I remember back in 8th grade, I saw a girl in one of my classes who didn’t shave her legs. I was grossed out, just like every other girl in my class. I first asked my mom for a razor in 5th grade.
Finally, I spot the pair of feminine but fuzzy legs, pushing away the critical judgment I had at 13. It’s a foreign sight to see a woman with dark hair from thigh to ankle. I stayed out of the seemingly high school gossip.
A few days into the week everyone began sharing their writing during the workshop classes. Most were eager to share, glowing with a confidence I had never seen in myself until that moment. It vanished however, when I heard the poem about rape. It came from the mouth of a small girl. It was vulgar, raw, and all the truth that is the life of the regular, everyday girl. The fear of our bodies we are taught — the fear I felt when I first saw dark hair growing on my legs in 5th grade. I couldn’t help but call my mom afterwards to read her the dark poem. We both cried.
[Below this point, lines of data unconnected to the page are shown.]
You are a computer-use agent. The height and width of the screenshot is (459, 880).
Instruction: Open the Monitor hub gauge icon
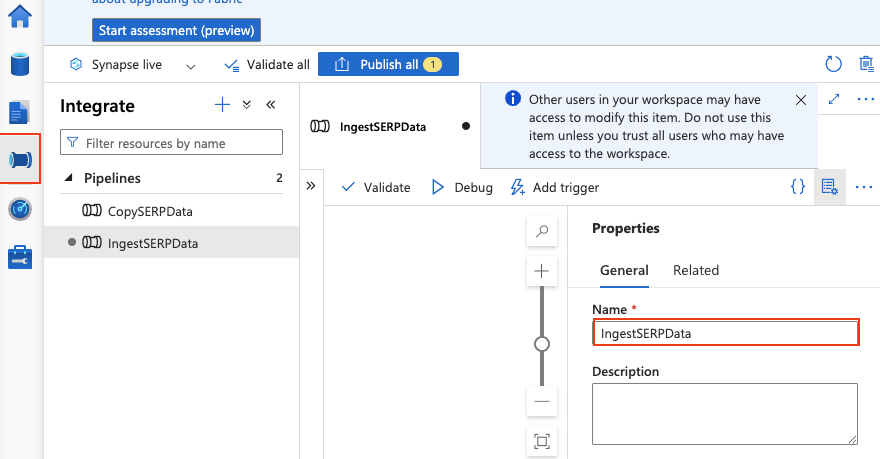[20, 209]
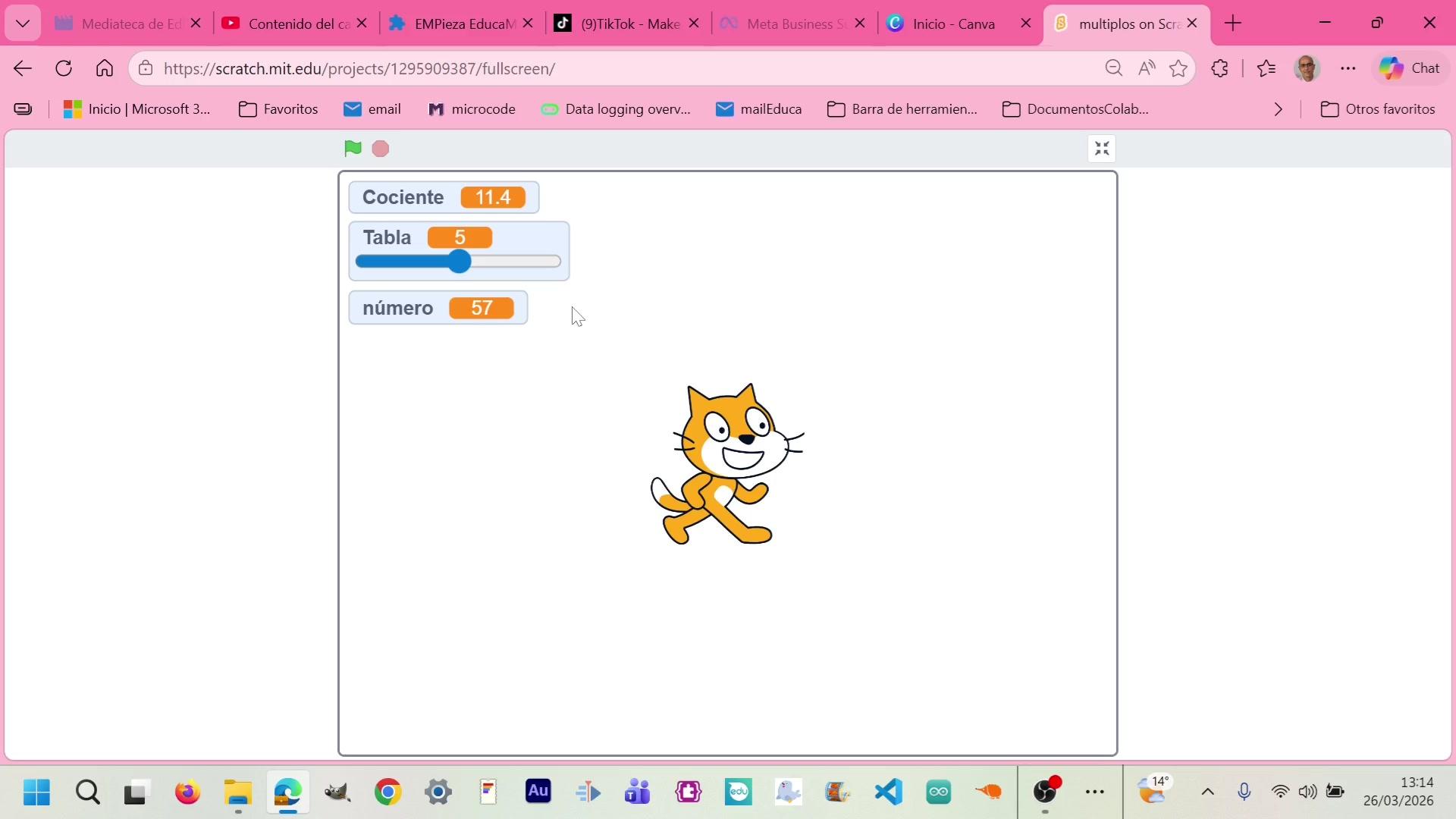Open the browser extensions icon
1456x819 pixels.
tap(1219, 68)
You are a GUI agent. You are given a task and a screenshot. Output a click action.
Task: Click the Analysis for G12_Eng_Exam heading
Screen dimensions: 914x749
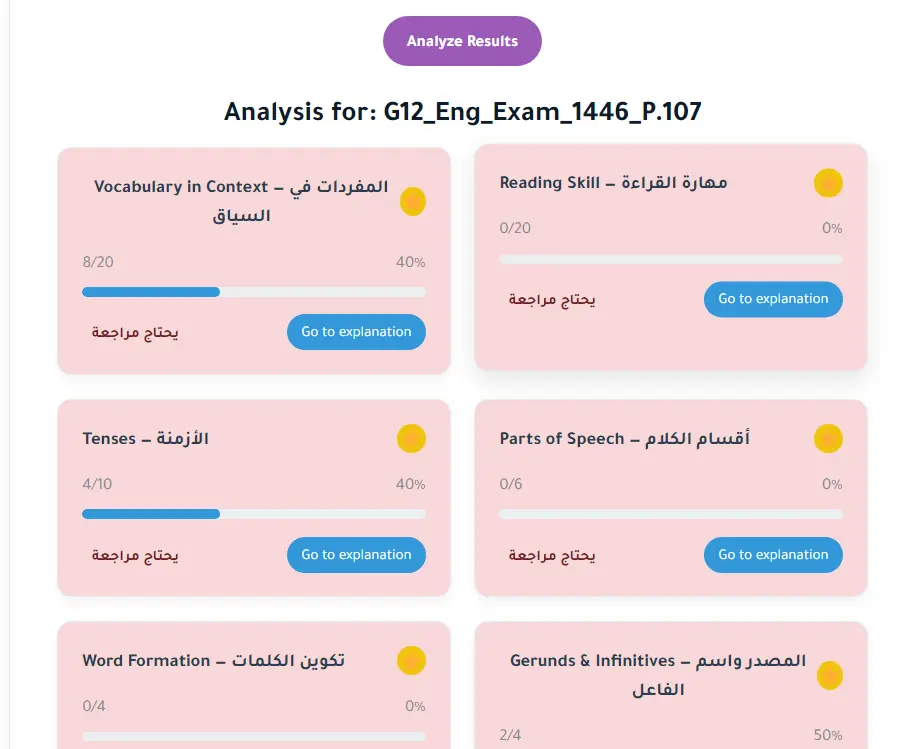pos(462,111)
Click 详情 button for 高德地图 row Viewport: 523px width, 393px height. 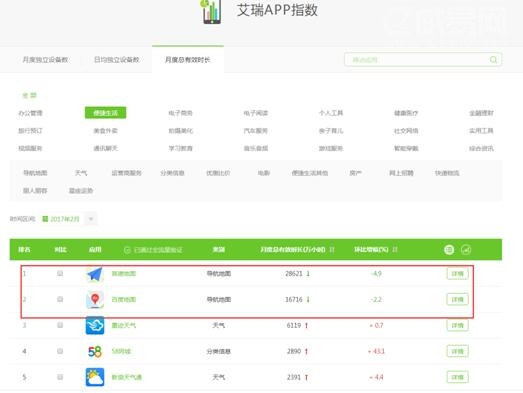457,274
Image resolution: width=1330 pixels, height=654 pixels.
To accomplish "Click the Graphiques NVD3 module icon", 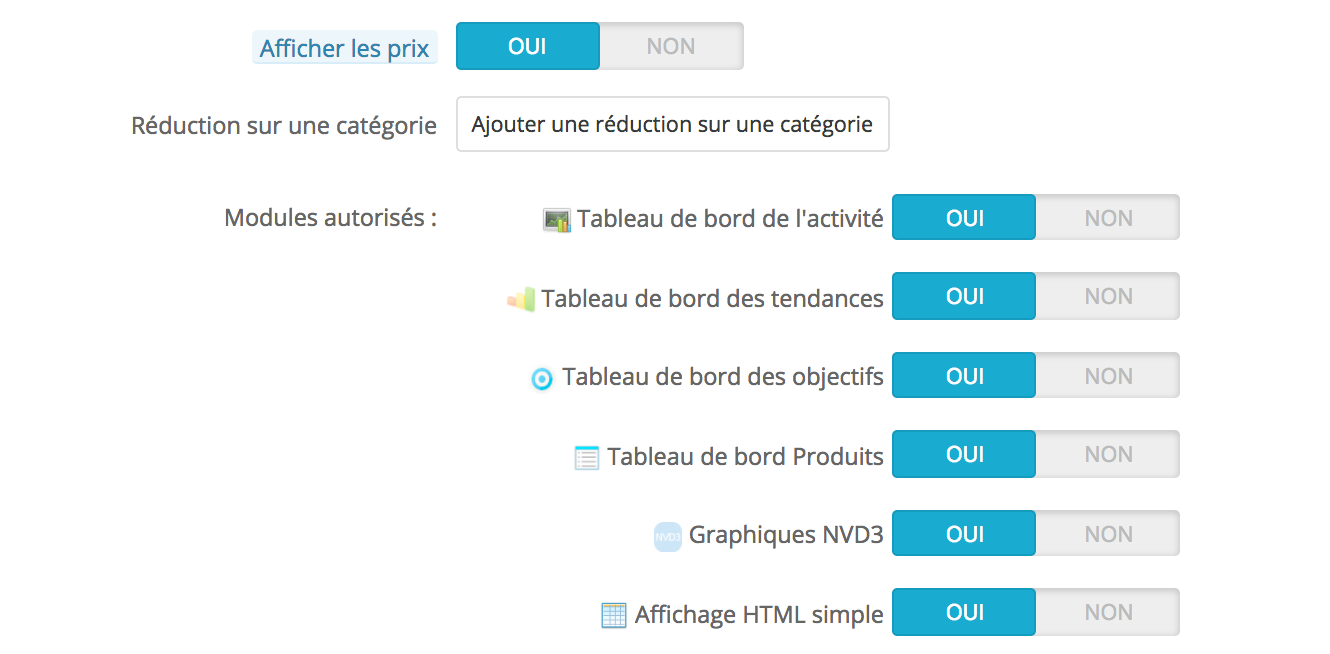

This girl was bold, and bushy, displaying her dark underarms each time she raised her hand. For the first time in my young life, I was not judging the girls around me (the girls I’ve been taught to compete with). I felt a connection to them, recognizing the similar struggles each of us had faced since being born female.
I wrote my first feminist poem during my stay at the program. It was my first time reading at an open mic as well, and I decided to read that poem. I had never felt so empowered.
We grow up with these kinds of challenges, some of them forced on us like your parent letting go of your bike without warning as you learn to ride without training wheels. Writing and sharing it with others is telling your dad to let go of the bike. It is to be brave and take risks. We write to explore ourselves and all we are capable of.
Today, I am a sophomore at Flagler College. I help organize open mics and know myself as an outspoken feminist and poet. I can talk about sexism, the ridiculous standards of femininity, and read my poetry to an audience. Sitting on the curb I stare at my own unruly calves, and I thank those hairy girls for their courage, inspiring me everyday to improve myself as a writer and as a person.